Though, is there a culture building more space for more people like Chumney, who grow up loving the craft of film from the ground up?

In the 90s and 00s, it was hard to get away when you went to the movies from at least some recognition of the sound system you were hearing. Whether it was one of those gloriously boisterous THX intros before a movie or one for Dolby, as the old THX ad said, the audience was listening.

Now, theaters cram in many commercials and trailers, but sound systems being recognized in the cheerleading of movies leading up to the feature presentation feels like a thing of the past unless you’re seeing a film in a premium format.

Chumney said he feels that there is a gap between how sound was celebrated when he was growing up watching movies to where things are today with theatrical presentation.

“I was in those audiences, and I remember seeing THX, and I remember seeing the logos … it made it clear to me that the artists, the sound artistry, was being celebrated,” Chumney said. “And, you’re going to be in for a great experience because it’s going to sound good. Sound is so crucial to the filmgoing experience. You need somebody to kind of remind you of that. An audience needs that.

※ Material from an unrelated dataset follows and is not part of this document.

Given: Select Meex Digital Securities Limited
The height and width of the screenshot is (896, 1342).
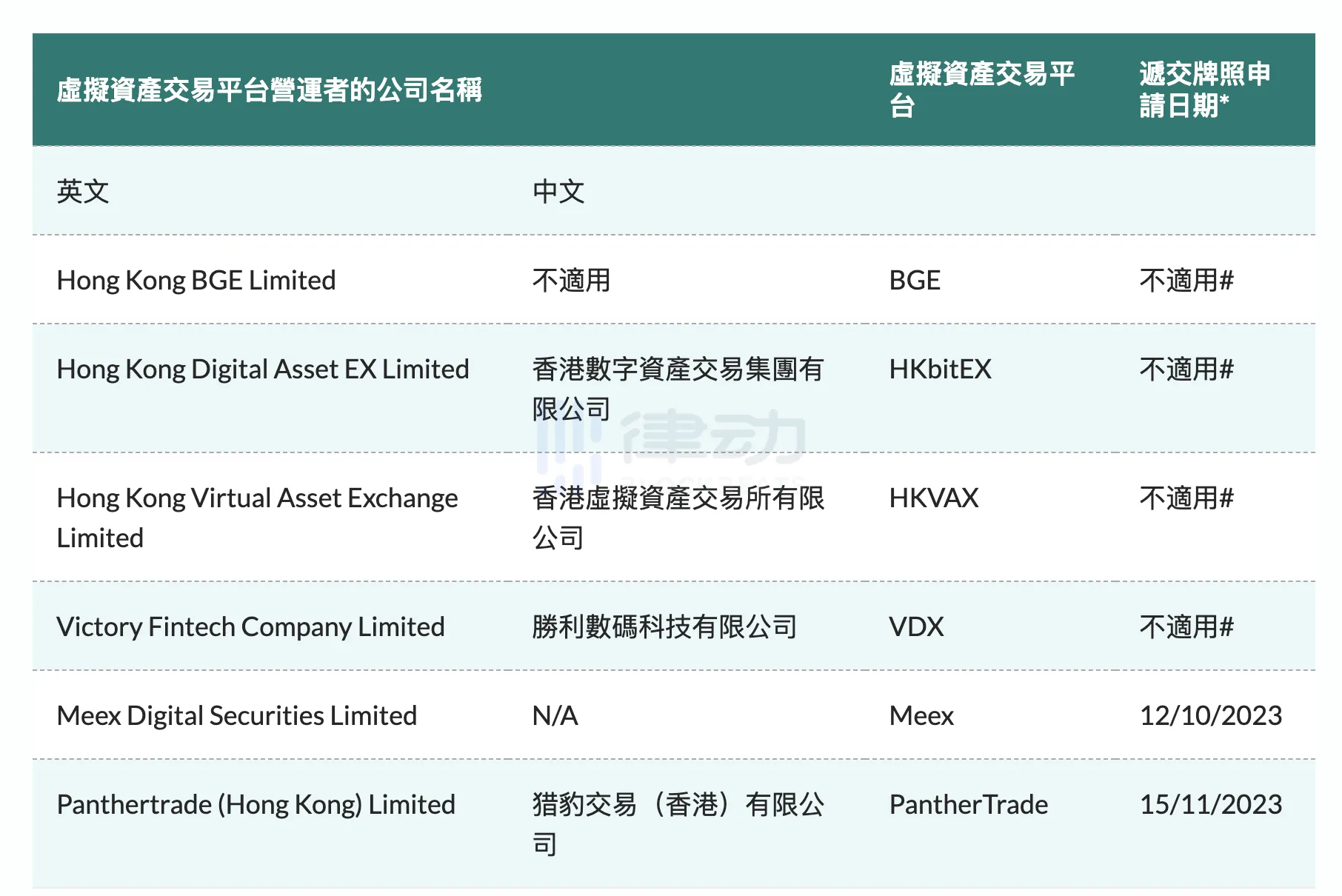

“To have that little display ahead of time… I always thought it was a nice, warm hug from theater, saying ‘oh yeah, this is going to be great.’ … When that doesn’t happen, it comes out of people’s minds. It’s historically difficult to talk to people about sound. There’s still so much of a mystique behind it. It’s hard for people, for a regular audience member, to know about that craft.”

Chumney recommends people check out the 2019 documentary Making Waves as a great primer for folks to understand exactly how this craft comes alive.

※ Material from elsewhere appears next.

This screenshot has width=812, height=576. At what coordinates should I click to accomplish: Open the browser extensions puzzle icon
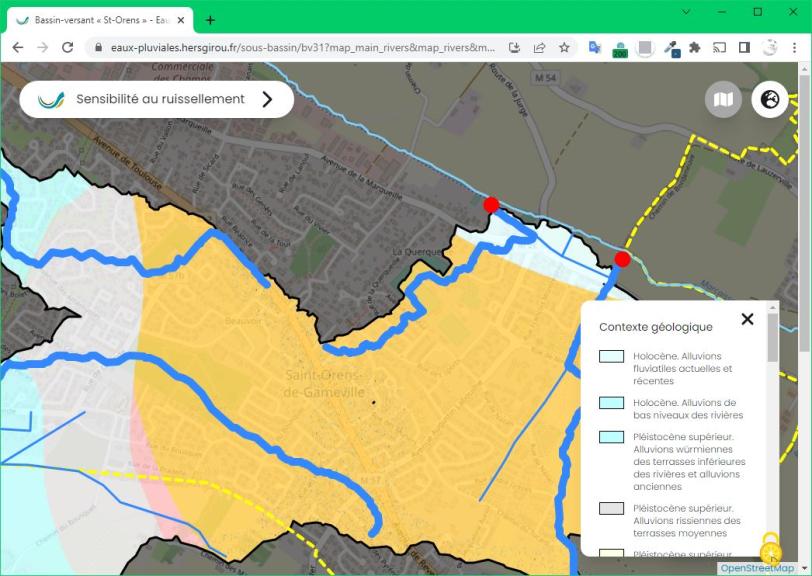pos(694,47)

Going from THX intros as a kid into West Side Story, the film that landed Chumney his Oscar nomination, he was tasked with helping bring the sound to live through a remake of a beloved musical movie adaptation. His task was the same as Spielberg’s behind the camera: paying homage while also justifying the benefit in resurrecting a long-told story with new lens.

“All of us started with reverence to the original,” Chumney said. “On Day 1 of us working on the sound, we all went into the Stag Theater, which is the movie theater here, and we watched a Blu-Ray of the original [West Side Story]. … This is the bar, and the bar is incredibly high, and we have a director who continues to set that bar even higher. … We can’t beat it, but we need to do it again to achieve a great thing here.

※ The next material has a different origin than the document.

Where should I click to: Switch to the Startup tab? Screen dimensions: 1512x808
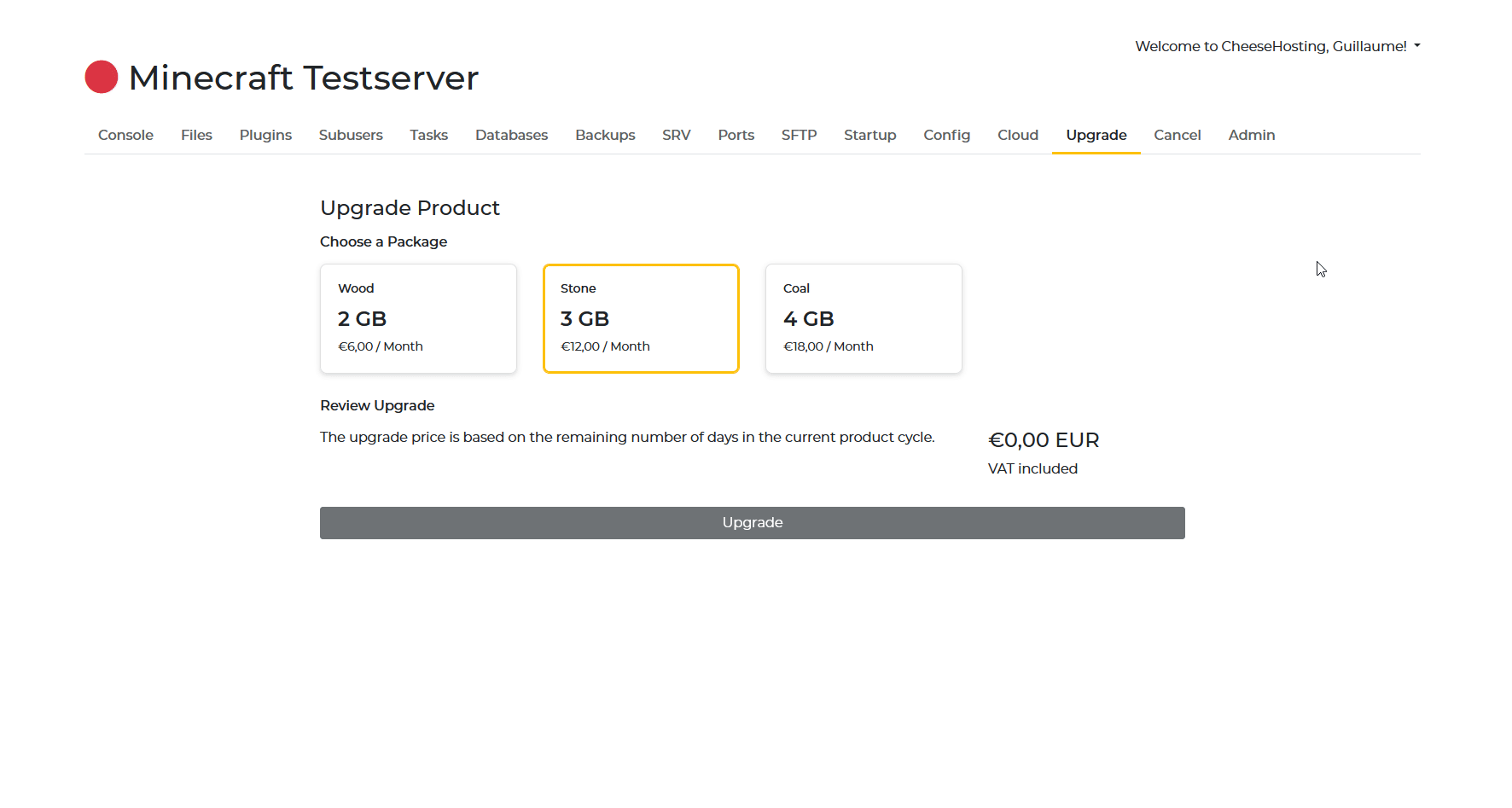point(869,135)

“Of course, it was intimidating, but it was intimidating for everybody.”

Though, in the end, Chumney’s job is to bring a vision and a sound to life for a director, and on a project like West Side Story, it’s the director of directors, someone whose films helped shape him in his youth.

“When you make the director happy, that means you’ve done your job,” Chumney said. “When you get that thumbs up or you get that excited cheer from Steven that we’ve done it, that’s the best feeling.”

How does someone balance that, managing being with Spielberg the inspiration with working with Steven the co-worker?

“I don’t know if I do,” Chumney joked. “For me, it’s hard because he’s so great. … When he walks into the room, it really is like, ‘oh yeah, that’s Steven Spielberg, and he made Raiders of the Lost Ark, and Jaws, and Close Encounters, and E.T.,’ and [with] the smallest time when he walks in the room and when he sits down, you’re kind of like, ‘okay, okay, get yourself together, okay, now we’re working,’ … when we’re working, you begin to focus.”

Chumney’s work on West Side Story might be a nice capsule of his experience in the industry. He set out to work with some of the sound greats, and wound up chiseling his future with those sound greats, alongside the film legends whose movies made him want to do this in the first place. Throw in guys like Andy Nelson and John Williams joining the room, and you’ve got a career that sounds quite good to Chumney.

“So many times on this [movie], I sat back and was awestruck by the talent,” Chumney said. “To be in the same room, let alone share that nomination with those guys, was amazing.”

Chumney’s 2022 work as a supervising sound editor includes Spielberg’s ‘The Fabelmans’ and the recent animated film ‘Paws of Fury: The Legend of Hank.’ He will be a foley supervisor on the upcoming Indiana Jones film. He works at Skywalker Sound.